*Brief*
The answer is the data repeated in full, with no pictures included.

*Available records*
┌──
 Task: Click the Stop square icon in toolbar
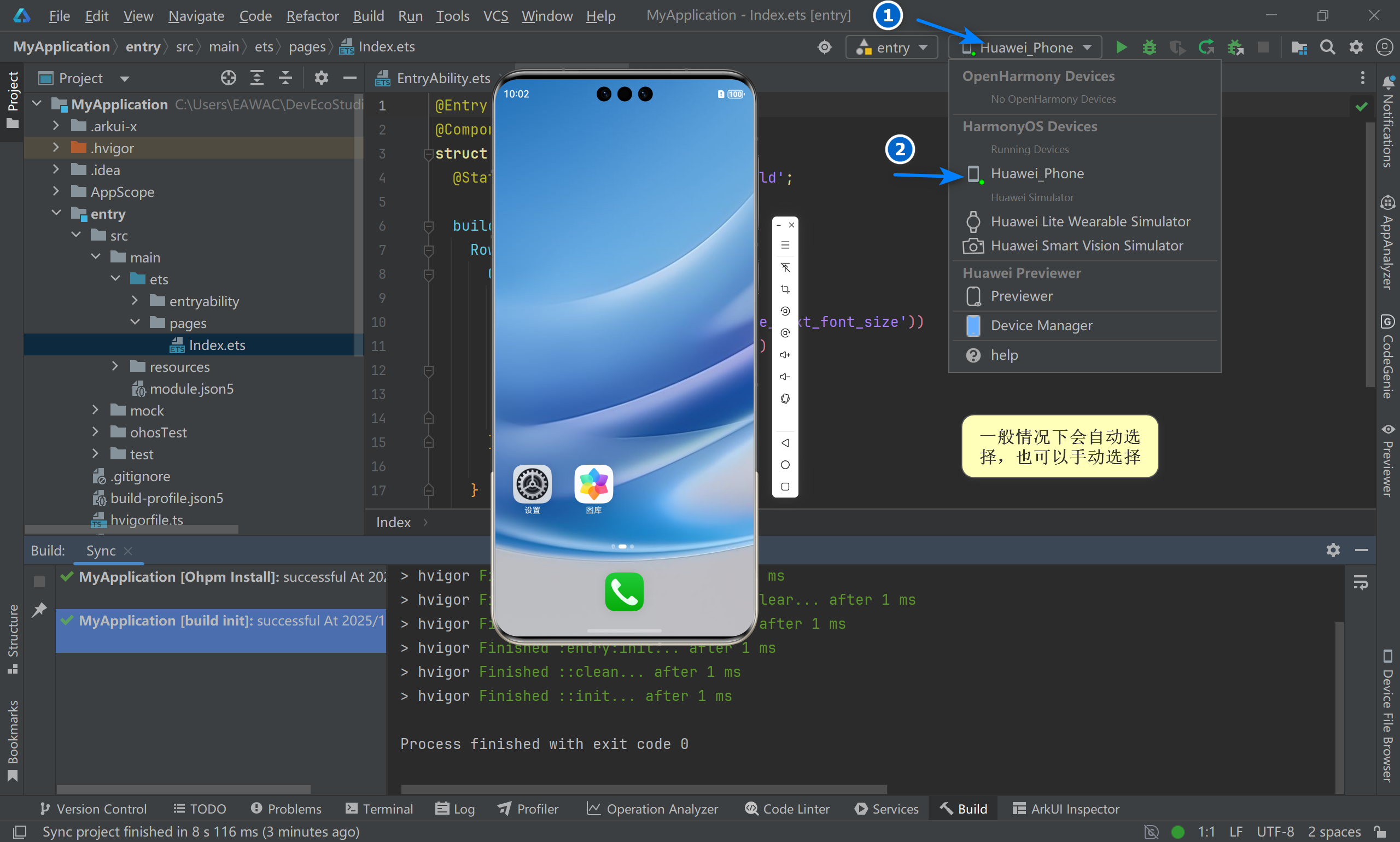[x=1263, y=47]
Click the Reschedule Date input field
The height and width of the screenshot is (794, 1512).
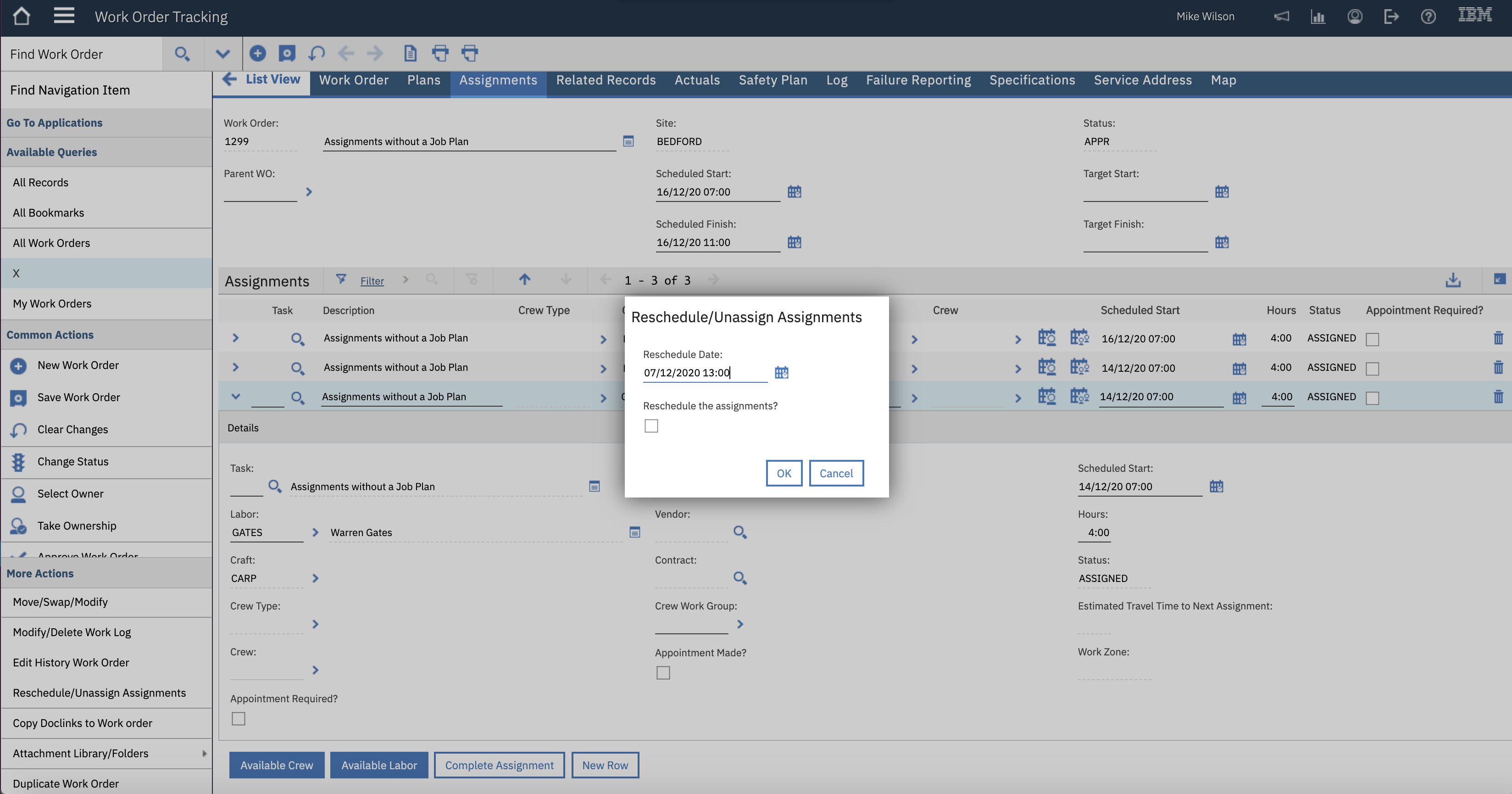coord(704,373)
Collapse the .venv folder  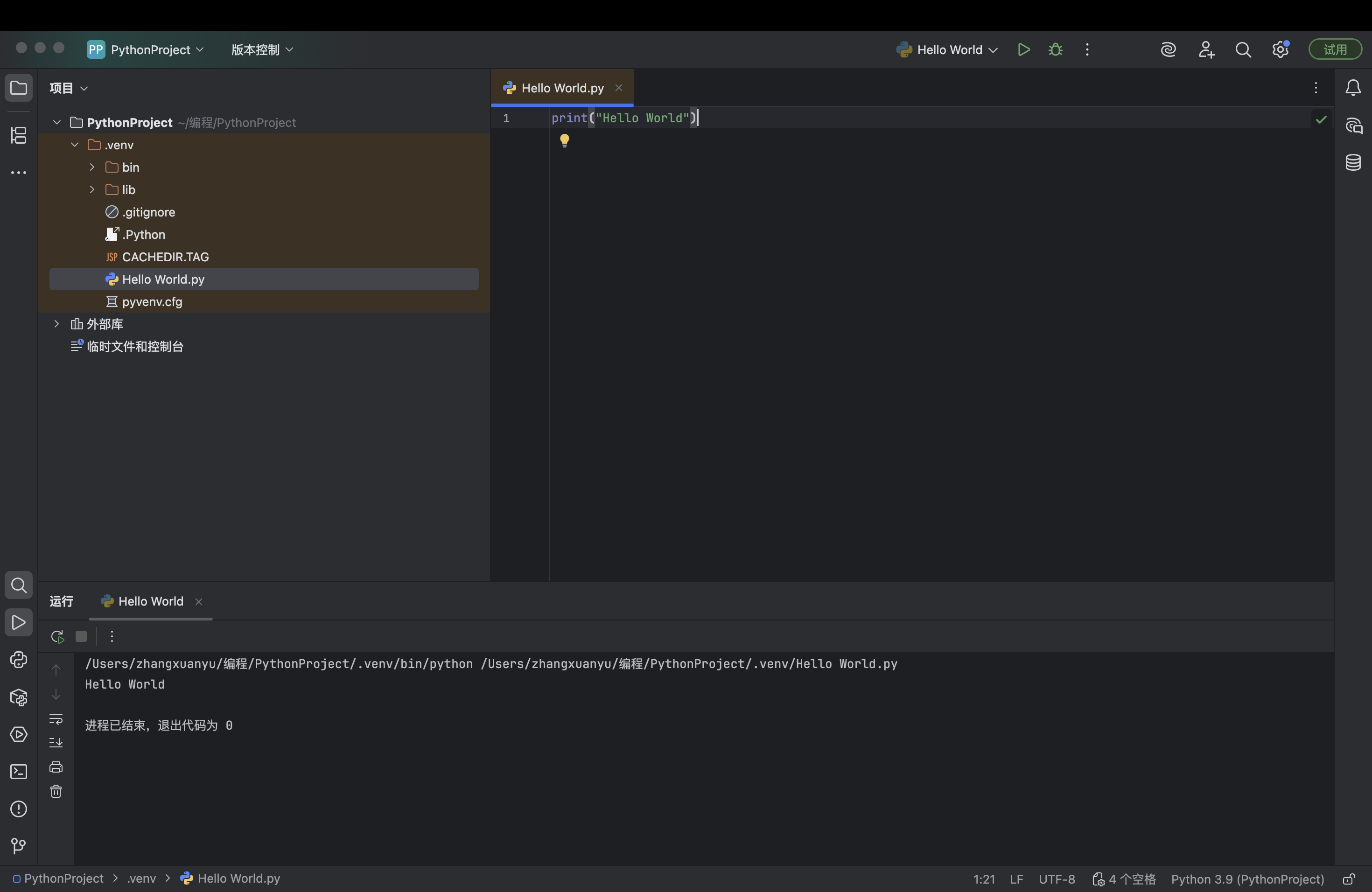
└──
*Exercise response*
 Task: Click the Stop square icon in toolbar
[x=1263, y=47]
Click the Reschedule Date input field
The height and width of the screenshot is (794, 1512).
coord(704,373)
Collapse the .venv folder  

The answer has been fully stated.